For more detailed setup and advanced configurations, refer to the official Cortex documentation.
Competitor Comparisons
Like Prometheus, but for logs.
Pros of Loki
- Simpler architecture and easier to set up
- More efficient storage for log data
- Better integration with Grafana dashboards
Cons of Loki
- Limited query language compared to PromQL
- Less mature ecosystem and community support
- Fewer built-in features for advanced use cases
Code Comparison
Loki query example:
{app="myapp"} |= "error" | json | rate[5m]

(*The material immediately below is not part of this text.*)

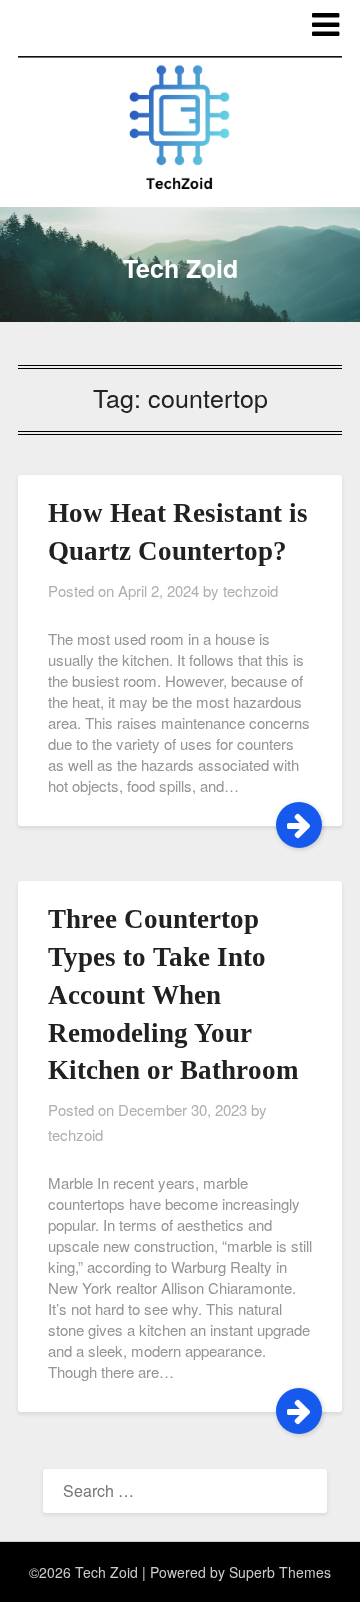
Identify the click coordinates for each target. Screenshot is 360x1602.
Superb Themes (280, 1572)
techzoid (250, 590)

Cortex query example (using PromQL):
rate(http_requests_total{status="500"}[5m])
Both Loki and Cortex are designed for observability, but they focus on different aspects. Loki is primarily for log aggregation and analysis, while Cortex is for metrics storage and querying. Loki's design prioritizes efficiency in storing and querying log data, making it more suitable for organizations with large volumes of logs. Cortex, on the other hand, offers a more comprehensive metrics solution with full PromQL support and advanced features like horizontal scalability and long-term storage.
The choice between Loki and Cortex depends on specific use cases and requirements. Organizations primarily focused on log management may prefer Loki, while those needing a robust metrics solution might opt for Cortex. Some teams use both in conjunction to cover both logs and metrics effectively.
Highly available Prometheus setup with long term storage capabilities. A CNCF Incubating project.
Pros of Thanos
- Simpler architecture, easier to set up and maintain
- Better support for long-term storage and historical data querying
- More flexible deployment options, including sidecar and receive components
Cons of Thanos
- Less efficient for real-time querying of recent data
- Higher storage requirements due to object storage approach
- Limited multi-tenancy support compared to Cortex
Code Comparison
Thanos query example:
thanos_query:
image: thanosio/thanos:v0.24.0
command:
- query
- --store=thanos-store-gateway:10901
- --query.replica-label=replica
Cortex query example:
cortex_query:
image: cortexproject/cortex:v1.10.0
command:
- -config.file=/etc/cortex/config.yaml
- -target=query-frontend
Both projects aim to provide scalable, long-term storage solutions for Prometheus metrics. Thanos focuses on simplicity and historical data querying, while Cortex offers more advanced features like multi-tenancy and real-time querying. The choice between them depends on specific use cases and infrastructure requirements.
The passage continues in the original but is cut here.